Diskerud occupies a key role in Klinsmann’s plans for the post-Brazil Stars and Stripes. He started on the right against Mexico in San Antonio, away from his preferred spot in the center of the field but still on the pitch. That’s what matters. He says he enjoyed the partnership with DeAndre Yedlin, the defender’s speed pairing well with Diskerud’s vision. Thomas Rongen, the former U-20 coach who initially recruited Diskerud to the U.S. program — asking the player if he had an American passport as he lined up to take a corner kick (“An outswinger,” Rongen told me. “He’s a very good striker of the ball.”) at a friendly in Mexico — argues that his former charge isn’t a natural defender but he’s willing and able to understand what is needed. “He’s as free-flowing on the field as he is off the field,” Rongen says. “People might interpret that as laissez-faire.
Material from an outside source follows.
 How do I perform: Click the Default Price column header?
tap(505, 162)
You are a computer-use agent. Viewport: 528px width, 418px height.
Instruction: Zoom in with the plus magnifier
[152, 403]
What I noticed was that when you did put him on the field, he was very competitive.”
Against El Tri, Diskerud made four of his team’s 22 tackles and nine recoveries. He won three sliding challenges and a few 20-yard sprints to loose balls. On a brutally bad field — “The worst I’ve ever played on,” he said two days after the match — he nearly connected a couple of key passes and completed 73 percent on the night, a tick better than the team’s overall percentage. But his happiest moment came when teammate Juan Agudelo scored his first international goal in four years. Diskerud, who assisted on Agudelo’s game-winner against South Africa on the night in 2010 when they both earned their first caps, was the first man to reach the forward, yelling encouragement into his ear. He wants his boys to succeed as much as, if not more than, he does. When the midfielder came off in the 81st minute, Klinsmann greeted him with a big smile and an enthusiastic double high five. Diskerud wasn’t perfect, but he did his job.
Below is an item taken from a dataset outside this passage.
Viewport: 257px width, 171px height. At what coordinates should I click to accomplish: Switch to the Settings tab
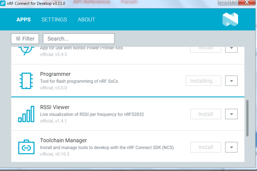[54, 20]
Two days after the U.S.-Mexico game, Diskerud arrived for a photo shoot 10 minutes late, apologizing for his tardiness as he walked into an old barbershop on the Upper East Side. He looked straight off the runways of Fashion Week Rivendell: white high-tops that matched his shining teeth; tight red pants; a long, angular gray T-shirt beneath a black coat with an equally angular hem; the ubiquitous Yankees hat — this one in sky blue — topping the ensemble. (A “dream-come-true” deal with hat company New Era means Diskerud is getting a signature cap, NYCFC colors with a “Mix” logo.) A necklace of an Egyptian pharaoh, an oversized watch, and two rings provided the outfit’s accents. The elfin vibe Diskerud displays on the field is also evident off the pitch, assisted, it must be said, by the long hair he swears he’ll never cut. (His American passport bears a photo of him with short hair after an ill-advised chop; he has trouble convincing people it’s him.) He’s totally comfortable in the unreal setting of a photo shoot at a working barbershop, posing with ease and a natural grace. “Off the field, he’s a handsome guy,” Rongen says. “He plays that part to a certain extent. That’s smart.” Diskerud knows he has a disarming charm and uses it to his advantage. He comes off as the footballer you’d want to take home to Mom.
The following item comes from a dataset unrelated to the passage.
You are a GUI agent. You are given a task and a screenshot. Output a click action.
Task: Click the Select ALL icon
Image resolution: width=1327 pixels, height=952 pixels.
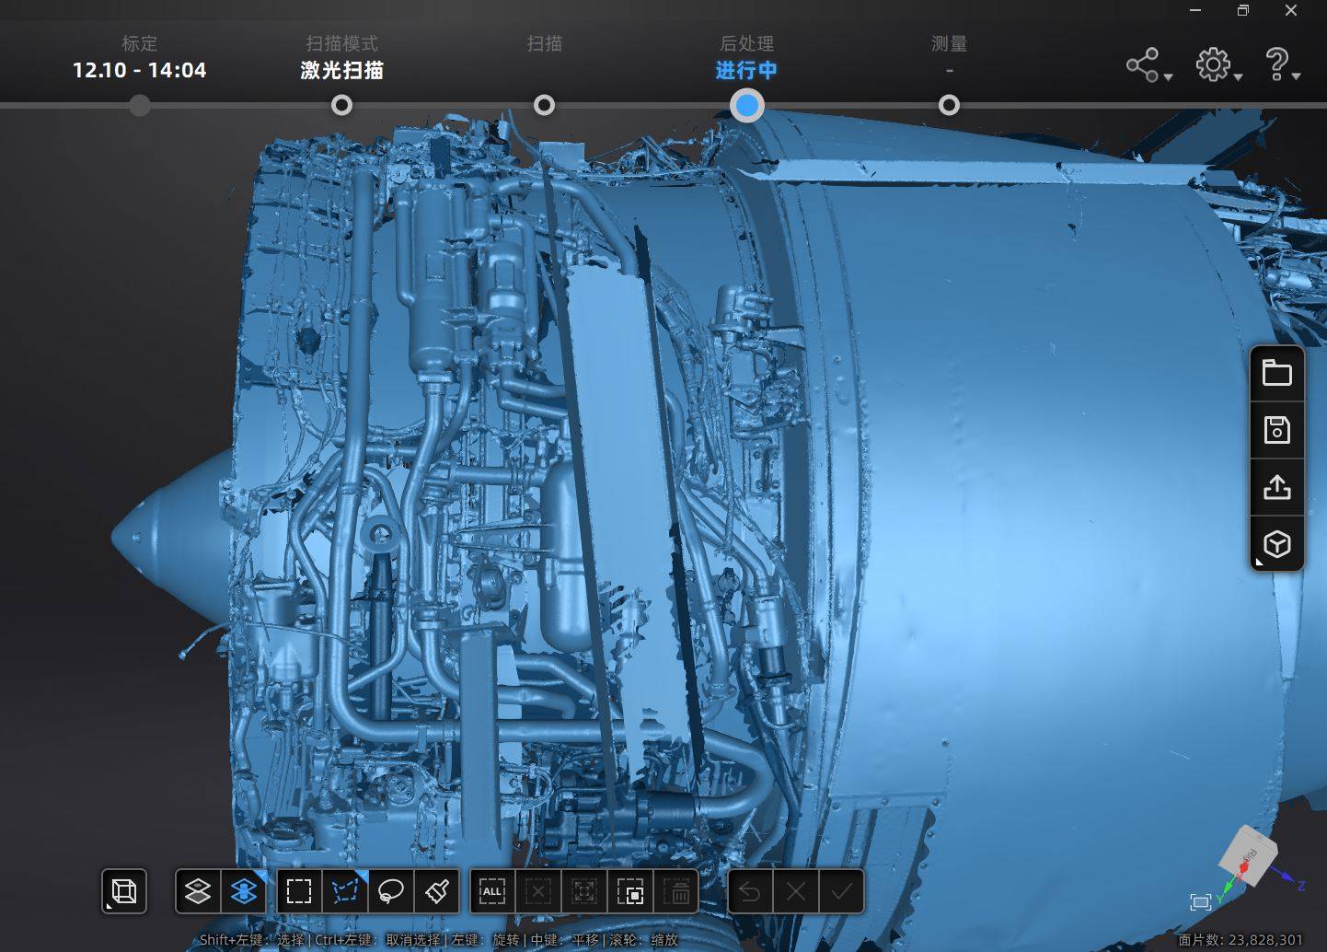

He also understands the importance of the fans. He posts strange poems for them on Twitter and says he tries to answer when they e-mail him with problems. Before NYCFC’s first game, a fan posted on social media that he would change his name to Mix if the player scored the team’s first goal; afterward, Mix followed up to remind him of the deal. At an autograph signing in Times Square, Diskerud asked the first 15 or 20 people in line, the fans who waited hours for him to arrive, for their e-mail addresses so he could send them something. At the shoot, he was happy taking pictures with a fan named Teddy, who got his hair cut in the next chair, and with the shop’s staff, posing with a big thumbs-up or a peace sign. The photo with him surrounded by barbers was the one he asked for as the shoot wrapped. He wanted to post it on Instagram.
Being famous in New York is different than it is back home. “Norway is a small place,” says Kåre Ingebrigtsen, Diskerud’s coach at Rosenborg. “Everybody knows who he is.” In Norway, people recognized him but wouldn’t speak to him. In America, he says he’s surprised by how eagerly fans approach him. He loves the attention — and the fact that people care — maybe even more than fans love seeing him. “Khiry and I went to Best Buy the other day,” he says. “There was a woman walking around with NYCFC gear. When she saw us, she started jumping up and down. And then I almost jumped up and down because I was excited as well.”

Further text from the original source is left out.